At a makeshift home next door to the Jacques family, a mere 2-foot leap, teacher Previlon Pradel, who had yet to find his own family, joined dozens of neighbors under lean-tos made of sheets and sticks sprawled on mattresses drying in the steamy tropical heat. A box spring atop a wrecked BMW at the front of the house served as springboard up to the communal shelter.

"No one knows why this place is so cursed," he said of his city's central role in the rash of crises that lately have beset Haiti.

This bicentennial year was meant to be a celebration of the slave revolt that began in 1791 and culminated in the declaration in Gonaives of the first independent black republic in 1804.

Instead, it began amid political strife and rioting that marred the New Year's Day anniversary of independence and became an armed rebellion that spread from this northern port to the doorstep of the capital, Port-au-Prince. On Feb. 29, then-President Jean-Bertrand Aristide fled to escape the angry mobs that still hold sway here and in other cities.

It was, in part, thanks to gang leaders that any food got handed out here Wednesday. Hungry youths who pushed ahead of women and children in a ragged queue seemed to heed the orders barked by a few toughs with bulging pockets and wraparound sunglasses as much as the warning shots fired by the U.N. peacekeepers from a second-floor balcony.

The volume of the need has daunted peacekeepers and those trying to help.

"Everybody's desperate.
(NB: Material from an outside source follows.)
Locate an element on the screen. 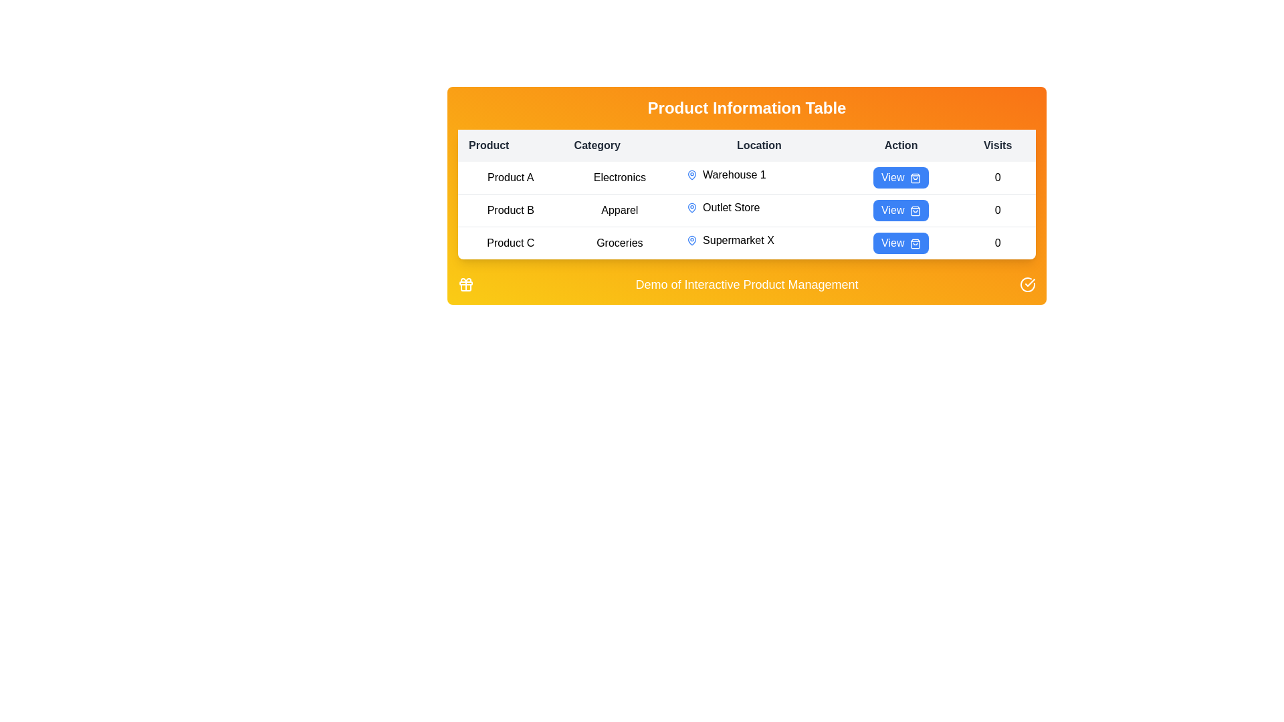 This screenshot has height=722, width=1284. the first row of the product details table that displays the product's name, category, location, action button, and visit count is located at coordinates (746, 177).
They don't know where to go for the distributions or to get medical attention at the clinics," said a sweating and frustrated Maite Alvarez, a relief worker with Oxfam, which trucked in 35,000 liters of drinking water. Crowds of the newly homeless ran willy- nilly from truck to truck and building to building, hoping that each arriving vehicle was bringing something to eat or water to slake a thirst mocked by the ubiquitous brown floodwater.

Haitians in areas unaffected by the devastation tried to come to their countrymen's aid. Trucks with 4-foot tires -- needed to get through the knee-deep water on Route 1 from Port-au-Prince -- brought in bread rolls and plastic packets of drinking water, which volunteers tossed to the roof-dwellers.

"We went through St. Marc with bullhorns and asked the people to help, to give us what they could," said Herve St. Hilius, a student leader from the city a two-hour drive to the south.

Grammy Award-winning hip hop artist Wyclef Jean, who had been in Port-au-Prince to discuss a December benefit concert for his homeland, hitched a ride on a U.N. helicopter to survey the destruction.

"Every Haitian is my family," he said, adding that he hoped his visit would spur more generous donations from U.S. friends in the recording business. "One of my main reasons for coming here is that I always bring awareness -- Haitian awareness.... I can't be here without going to see my people."

Jeanne killed 18 people in the adjacent Dominican Republic and three in Puerto Rico before hitting Haiti. The storm has strengthened to hurricane status and forecasters say it could strike the southeastern United States this weekend.